#### [TAREFA PROPOSTA A]
Reescreva o trecho do texto sobre o movimento de mulheres contra Bolsonaro que começa com as palavras "Com o gesto" e termina com "amam as mulheres.", substituindo "Facebook" por "Instagram".

#### [TEXTO PARA LEITURA]
——————
Com o gesto iniciado na internet e programado para ganhar as ruas, as mulheres tornaram-se protagonistas desta campanha eleitoral tão complexa e delicada. O movimento autônomo começou por mulheres na Bahia, ao largo das lideranças do centro-sul e dos grupos feministas mais conhecidos do Brasil. Do debate no Facebook passou a inspirar as manifestações contra Bolsonaro marcadas para o próximo sábado em várias cidades do Brasil e do mundo. Nos atos de 29 de setembro, elas esperam também o apoio dos homens que amam as mulheres.
——————
#### [TAREFA PROPOSTA B]
Transforme em lista numerada as linhas dos registros que vão da linha que contém "Return the (x, y)" até a linha que contém "Credits (152, 1141)", ambas incluídas, sem as linhas em branco.

#### [REGISTROS DO CONJUNTO]
——————
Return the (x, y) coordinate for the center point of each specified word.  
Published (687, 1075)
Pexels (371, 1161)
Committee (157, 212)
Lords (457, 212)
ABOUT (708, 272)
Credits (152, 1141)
——————
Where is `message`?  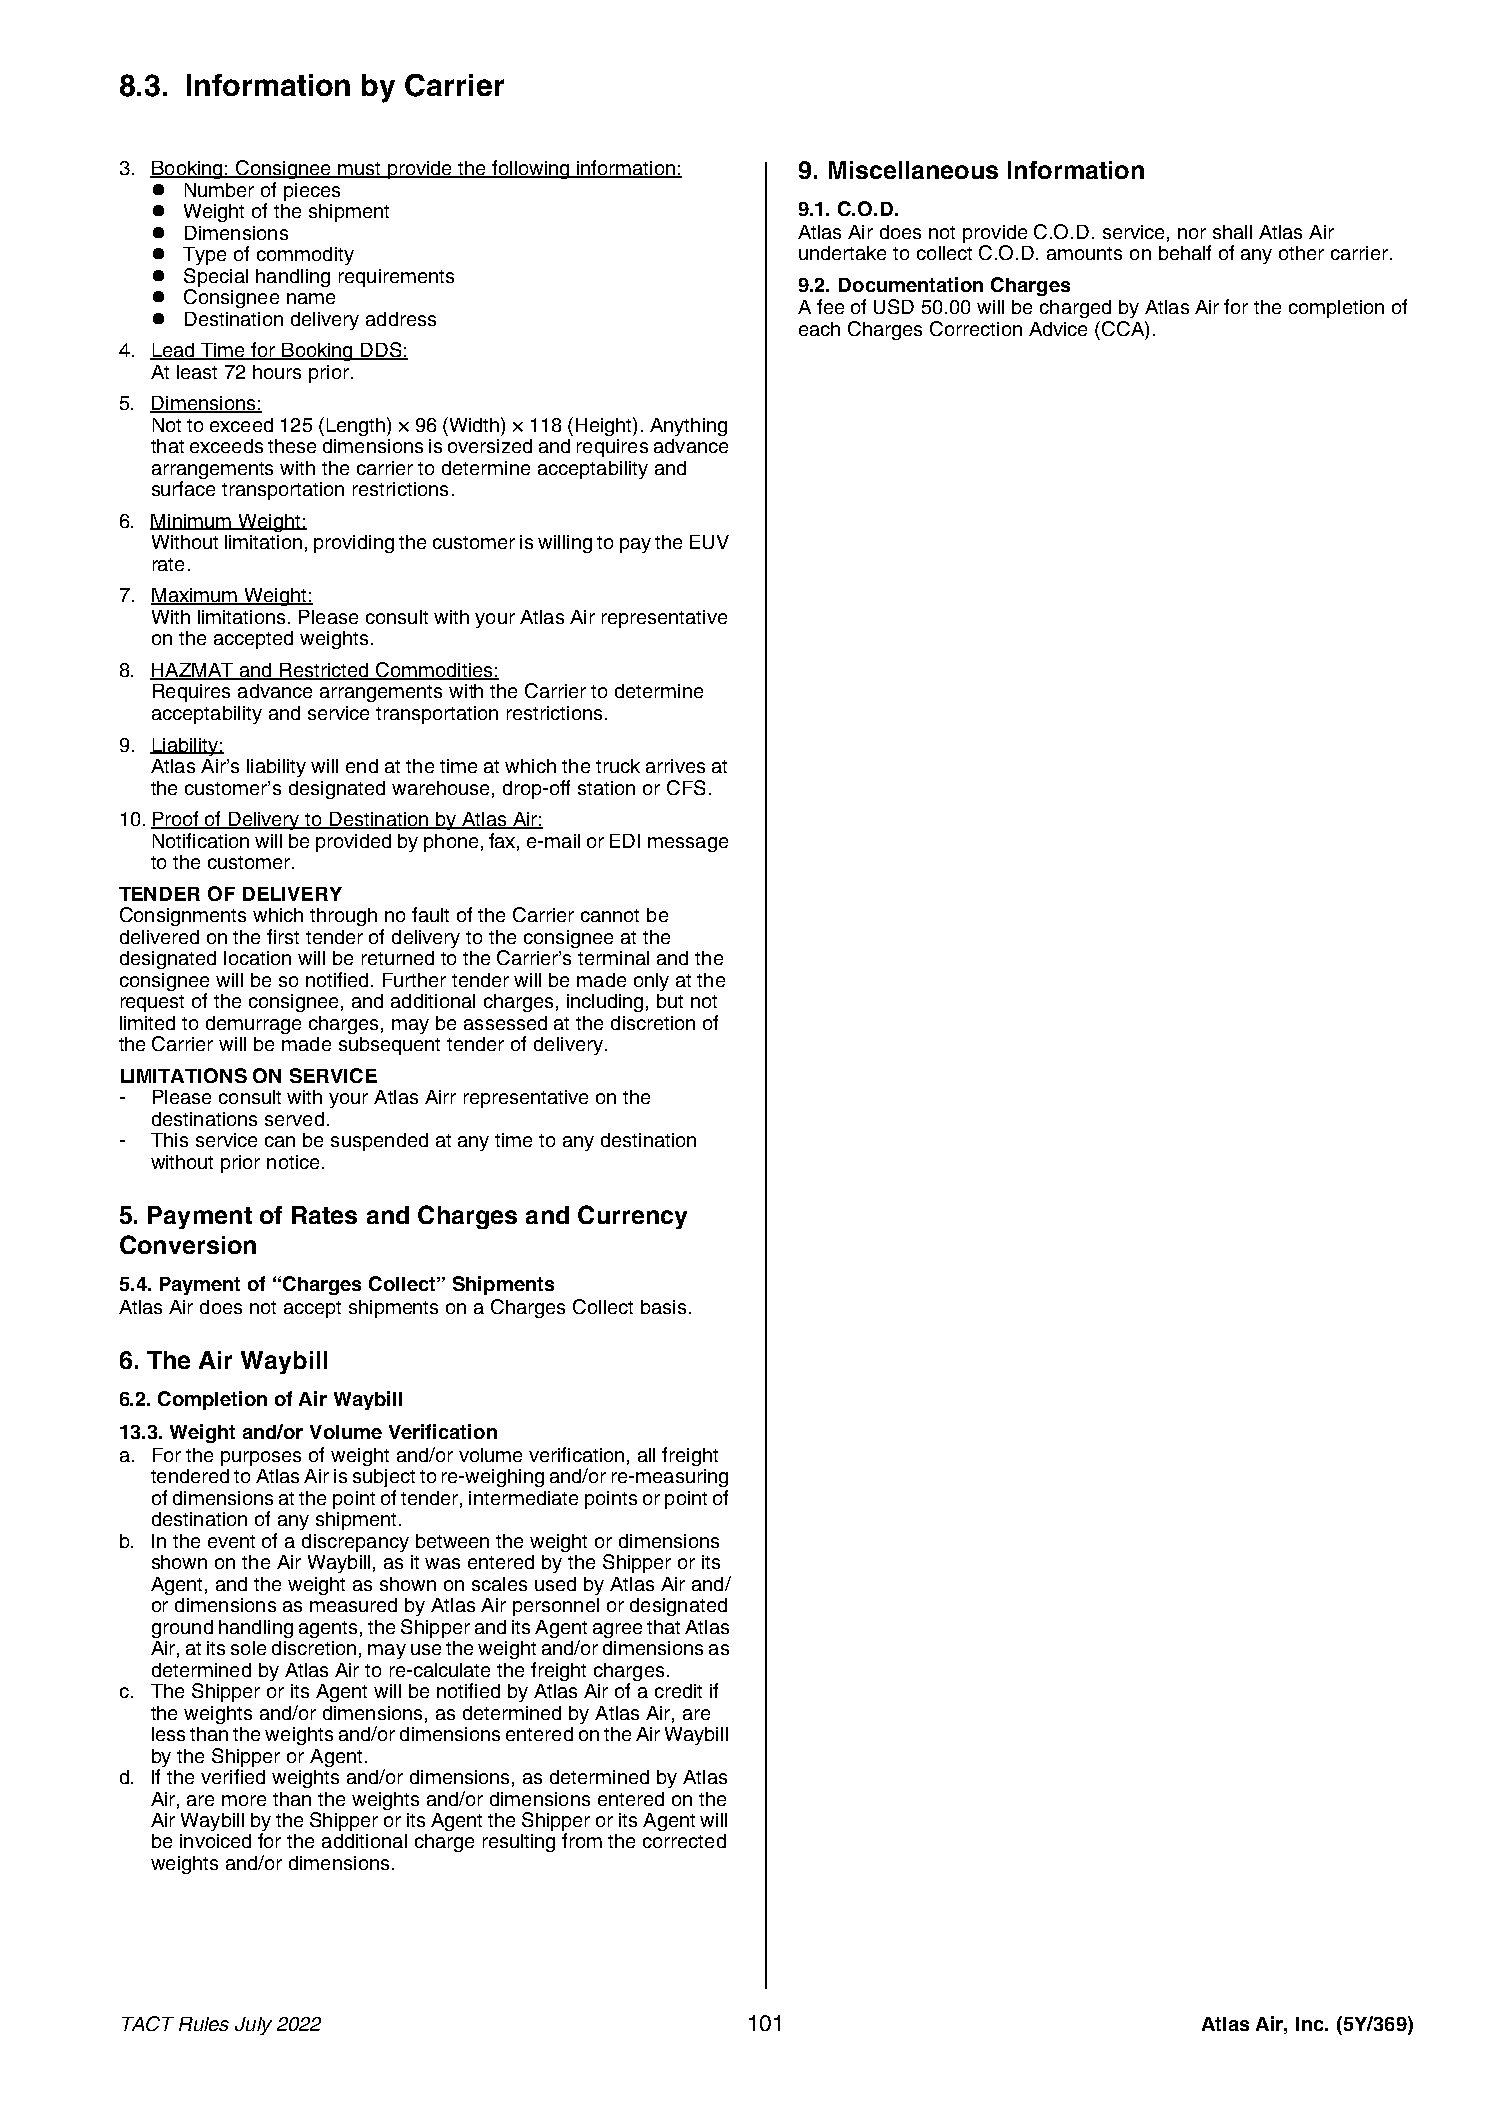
——————
#### [RESPOSTA DA TAREFA A]
Com o gesto iniciado na internet e programado para ganhar as ruas, as mulheres tornaram-se protagonistas desta campanha eleitoral tão complexa e delicada. O movimento autônomo começou por mulheres na Bahia, ao largo das lideranças do centro-sul e dos grupos feministas mais conhecidos do Brasil. Do debate no Instagram passou a inspirar as manifestações contra Bolsonaro marcadas para o próximo sábado em várias cidades do Brasil e do mundo. Nos atos de 29 de setembro, elas esperam também o apoio dos homens que amam as mulheres.

#### [RESPOSTA DA TAREFA B]
1. Return the (x, y) coordinate for the center point of each specified word.  
2. Published (687, 1075)
3. Pexels (371, 1161)
4. Committee (157, 212)
5. Lords (457, 212)
6. ABOUT (708, 272)
7. Credits (152, 1141)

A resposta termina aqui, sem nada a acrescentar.